(MATERIAL FOR THIS EXERCISE Opens)

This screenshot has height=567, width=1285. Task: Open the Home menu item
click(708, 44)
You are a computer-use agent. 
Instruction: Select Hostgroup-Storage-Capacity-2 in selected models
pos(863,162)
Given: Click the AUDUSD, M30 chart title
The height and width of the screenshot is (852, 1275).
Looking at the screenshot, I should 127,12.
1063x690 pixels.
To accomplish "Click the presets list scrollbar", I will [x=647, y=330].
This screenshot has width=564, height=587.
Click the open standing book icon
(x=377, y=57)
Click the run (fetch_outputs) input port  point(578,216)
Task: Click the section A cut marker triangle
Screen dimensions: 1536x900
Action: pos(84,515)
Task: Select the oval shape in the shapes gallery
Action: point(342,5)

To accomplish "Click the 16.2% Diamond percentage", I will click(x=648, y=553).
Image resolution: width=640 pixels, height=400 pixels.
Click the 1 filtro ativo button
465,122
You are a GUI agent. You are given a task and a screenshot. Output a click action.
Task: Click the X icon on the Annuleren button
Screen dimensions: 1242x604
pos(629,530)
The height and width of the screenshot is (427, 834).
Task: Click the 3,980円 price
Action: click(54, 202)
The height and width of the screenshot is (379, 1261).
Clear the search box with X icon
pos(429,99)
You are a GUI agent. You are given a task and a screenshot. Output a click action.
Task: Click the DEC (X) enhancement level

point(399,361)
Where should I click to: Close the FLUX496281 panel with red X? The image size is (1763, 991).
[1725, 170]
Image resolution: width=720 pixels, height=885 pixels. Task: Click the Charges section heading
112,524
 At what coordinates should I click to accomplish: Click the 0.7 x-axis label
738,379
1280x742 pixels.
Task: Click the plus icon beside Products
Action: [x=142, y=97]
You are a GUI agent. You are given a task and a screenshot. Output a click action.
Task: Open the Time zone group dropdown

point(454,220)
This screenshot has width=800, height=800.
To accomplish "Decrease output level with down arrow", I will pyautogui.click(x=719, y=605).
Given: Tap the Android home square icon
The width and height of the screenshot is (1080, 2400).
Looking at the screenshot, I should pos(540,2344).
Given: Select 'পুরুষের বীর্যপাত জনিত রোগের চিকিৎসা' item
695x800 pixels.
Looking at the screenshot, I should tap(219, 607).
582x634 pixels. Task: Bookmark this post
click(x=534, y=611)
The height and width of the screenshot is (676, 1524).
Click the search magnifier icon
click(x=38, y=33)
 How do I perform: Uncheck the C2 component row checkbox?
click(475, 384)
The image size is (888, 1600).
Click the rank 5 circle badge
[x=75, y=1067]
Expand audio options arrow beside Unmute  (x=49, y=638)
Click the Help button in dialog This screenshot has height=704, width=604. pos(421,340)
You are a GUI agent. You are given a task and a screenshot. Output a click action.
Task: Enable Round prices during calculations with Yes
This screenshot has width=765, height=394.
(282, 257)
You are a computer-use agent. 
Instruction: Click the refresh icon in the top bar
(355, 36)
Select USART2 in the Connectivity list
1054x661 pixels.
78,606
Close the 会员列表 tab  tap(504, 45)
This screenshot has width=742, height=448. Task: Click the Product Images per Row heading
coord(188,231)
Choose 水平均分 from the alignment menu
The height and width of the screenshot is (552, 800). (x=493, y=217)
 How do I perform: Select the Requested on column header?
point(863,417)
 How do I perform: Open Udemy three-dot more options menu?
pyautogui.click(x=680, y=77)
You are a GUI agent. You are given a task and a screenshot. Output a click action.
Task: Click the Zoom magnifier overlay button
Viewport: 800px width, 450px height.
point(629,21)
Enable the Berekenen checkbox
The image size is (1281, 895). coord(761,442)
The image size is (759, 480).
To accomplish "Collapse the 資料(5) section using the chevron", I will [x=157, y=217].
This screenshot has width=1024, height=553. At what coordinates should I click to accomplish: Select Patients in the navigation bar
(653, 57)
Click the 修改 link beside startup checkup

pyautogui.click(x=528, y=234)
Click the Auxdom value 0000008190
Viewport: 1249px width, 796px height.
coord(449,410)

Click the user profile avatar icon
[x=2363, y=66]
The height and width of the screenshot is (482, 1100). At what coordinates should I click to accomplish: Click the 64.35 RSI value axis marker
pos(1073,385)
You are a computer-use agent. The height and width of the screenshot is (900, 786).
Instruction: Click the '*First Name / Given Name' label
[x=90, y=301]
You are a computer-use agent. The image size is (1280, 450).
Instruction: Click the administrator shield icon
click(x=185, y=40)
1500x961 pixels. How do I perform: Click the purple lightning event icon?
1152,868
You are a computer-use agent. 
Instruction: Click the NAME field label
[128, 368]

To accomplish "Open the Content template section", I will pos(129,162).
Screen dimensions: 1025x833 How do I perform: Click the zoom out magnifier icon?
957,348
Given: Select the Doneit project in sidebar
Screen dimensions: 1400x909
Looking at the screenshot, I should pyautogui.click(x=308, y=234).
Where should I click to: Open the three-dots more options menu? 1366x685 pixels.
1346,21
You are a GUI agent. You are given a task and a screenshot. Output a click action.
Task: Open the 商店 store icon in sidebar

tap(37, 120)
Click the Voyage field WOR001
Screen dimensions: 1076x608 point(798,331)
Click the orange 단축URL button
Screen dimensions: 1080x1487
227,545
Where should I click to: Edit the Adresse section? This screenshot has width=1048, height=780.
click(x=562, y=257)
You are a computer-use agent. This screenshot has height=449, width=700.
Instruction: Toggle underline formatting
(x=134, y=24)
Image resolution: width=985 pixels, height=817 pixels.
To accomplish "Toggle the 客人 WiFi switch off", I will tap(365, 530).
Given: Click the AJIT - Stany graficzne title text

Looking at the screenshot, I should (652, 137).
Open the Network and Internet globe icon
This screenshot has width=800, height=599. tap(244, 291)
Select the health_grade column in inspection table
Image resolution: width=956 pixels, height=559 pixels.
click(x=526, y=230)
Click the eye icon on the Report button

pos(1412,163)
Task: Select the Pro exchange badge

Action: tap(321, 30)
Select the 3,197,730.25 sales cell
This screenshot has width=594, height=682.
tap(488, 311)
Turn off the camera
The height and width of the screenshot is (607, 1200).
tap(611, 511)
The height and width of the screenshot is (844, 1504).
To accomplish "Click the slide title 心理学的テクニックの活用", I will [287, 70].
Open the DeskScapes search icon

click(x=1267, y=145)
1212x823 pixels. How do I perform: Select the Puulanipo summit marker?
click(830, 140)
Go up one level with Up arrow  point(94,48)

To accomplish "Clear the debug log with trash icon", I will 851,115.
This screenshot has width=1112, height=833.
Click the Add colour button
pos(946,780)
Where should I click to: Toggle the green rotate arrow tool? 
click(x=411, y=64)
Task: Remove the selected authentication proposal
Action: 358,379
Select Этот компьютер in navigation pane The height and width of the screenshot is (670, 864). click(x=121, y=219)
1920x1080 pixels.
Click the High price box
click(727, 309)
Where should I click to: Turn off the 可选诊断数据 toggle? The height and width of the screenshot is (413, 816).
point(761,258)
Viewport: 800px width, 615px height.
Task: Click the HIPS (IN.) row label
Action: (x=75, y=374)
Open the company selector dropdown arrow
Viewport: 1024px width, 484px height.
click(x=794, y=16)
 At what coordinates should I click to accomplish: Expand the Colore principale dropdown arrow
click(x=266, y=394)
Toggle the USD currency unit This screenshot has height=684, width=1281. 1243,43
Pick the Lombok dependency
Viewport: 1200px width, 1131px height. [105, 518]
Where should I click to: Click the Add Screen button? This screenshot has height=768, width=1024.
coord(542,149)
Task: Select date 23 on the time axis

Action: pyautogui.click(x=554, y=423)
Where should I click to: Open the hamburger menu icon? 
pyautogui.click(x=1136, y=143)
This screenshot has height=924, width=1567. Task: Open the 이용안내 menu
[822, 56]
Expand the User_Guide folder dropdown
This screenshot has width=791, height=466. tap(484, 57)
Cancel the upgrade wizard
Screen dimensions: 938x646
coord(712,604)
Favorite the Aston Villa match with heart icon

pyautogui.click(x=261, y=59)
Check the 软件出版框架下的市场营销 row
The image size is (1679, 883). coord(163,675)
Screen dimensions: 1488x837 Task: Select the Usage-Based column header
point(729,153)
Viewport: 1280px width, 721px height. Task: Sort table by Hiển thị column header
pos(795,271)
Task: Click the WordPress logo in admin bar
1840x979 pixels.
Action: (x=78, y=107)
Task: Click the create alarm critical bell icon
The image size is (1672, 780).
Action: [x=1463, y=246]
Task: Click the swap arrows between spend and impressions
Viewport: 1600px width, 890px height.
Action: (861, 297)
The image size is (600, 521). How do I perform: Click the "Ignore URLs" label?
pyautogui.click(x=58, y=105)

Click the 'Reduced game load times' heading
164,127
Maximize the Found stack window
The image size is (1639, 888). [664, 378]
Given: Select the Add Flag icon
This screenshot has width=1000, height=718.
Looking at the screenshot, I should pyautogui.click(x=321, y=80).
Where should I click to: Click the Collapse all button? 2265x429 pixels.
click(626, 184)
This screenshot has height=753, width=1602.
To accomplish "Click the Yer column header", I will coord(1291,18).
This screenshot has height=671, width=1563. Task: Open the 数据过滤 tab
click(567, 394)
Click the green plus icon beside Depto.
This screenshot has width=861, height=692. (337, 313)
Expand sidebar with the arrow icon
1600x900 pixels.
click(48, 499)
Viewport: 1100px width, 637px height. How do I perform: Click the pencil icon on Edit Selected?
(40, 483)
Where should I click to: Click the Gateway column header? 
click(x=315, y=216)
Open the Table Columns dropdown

(MATERIAL FOR THIS EXERCISE Closes)

#### PROBLEM STATEMENT
Using only the entries above, output the line with "Image resolution: width=985", the line with "The height and width of the screenshot is (844, 1504).", and all lines between them, exactly as they stand.

#### SOLUTION FOR THIS EXERCISE
Image resolution: width=985 pixels, height=817 pixels.
To accomplish "Toggle the 客人 WiFi switch off", I will tap(365, 530).
Given: Click the AJIT - Stany graficzne title text

Looking at the screenshot, I should (652, 137).
Open the Network and Internet globe icon
This screenshot has width=800, height=599. tap(244, 291)
Select the health_grade column in inspection table
Image resolution: width=956 pixels, height=559 pixels.
click(x=526, y=230)
Click the eye icon on the Report button

pos(1412,163)
Task: Select the Pro exchange badge

Action: tap(321, 30)
Select the 3,197,730.25 sales cell
This screenshot has width=594, height=682.
tap(488, 311)
Turn off the camera
The height and width of the screenshot is (607, 1200).
tap(611, 511)
The height and width of the screenshot is (844, 1504).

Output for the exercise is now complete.